The complaint has two strands: first, that XP allows Microsoft to preserve an existing monopoly situation, and second that it allows the software giant to push this dominance into new markets, said Thomas Vinje, legal adviser to the CCIA and a partner at law firm Morrison & Foerster.
"Microsoft is using well-honed practices to achieve its end, and it is using them with XP more than ever before," Vinje said.
The latest complaint accuses Microsoft of bundling its Outlook Express e-mail software, Movie Maker video editing software, Instant Messenger on-screen messaging program and Media Player software into Windows XP.
It also accuses Microsoft of forcing its operating systems might into Internet-related markets, and into markets for mobile phone operating systems.
In addition, the CCIA alleged that Windows XP gives an unfair advantage to Microsoft's e-commerce trading platform, .net, by steering purchasers of XP towards signing up for Passport, the .net authentication service.
.Net Passport is the most developed online authentication system available at present.

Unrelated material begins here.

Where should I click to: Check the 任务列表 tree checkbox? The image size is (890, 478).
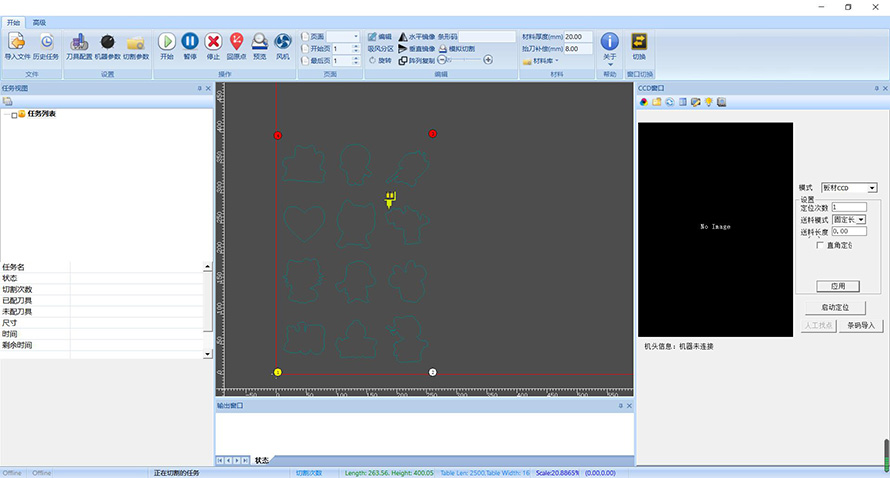pos(13,115)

Next year, a similar system will be launched by the Liberty Alliance, a group of companies that have agreed to use a common, open-source platform largely developed by Sun Microsystems, to offer their services and goods online.
Microsoft said, "The allegations seem similar to the ones the CCIA made in the US. It is up to the European Commission to decide what issues are relevant to its probe. We have always said we are eager to work with the commission to find a positive solution to the issues."
The CCIA represents computer electronics and phone groups including Eastman Kodak, Fujitsu, Nokia and NTT Communications, and three of Microsoft's biggest direct competitors, Sun Microsystems, AOL Time Warner and Oracle.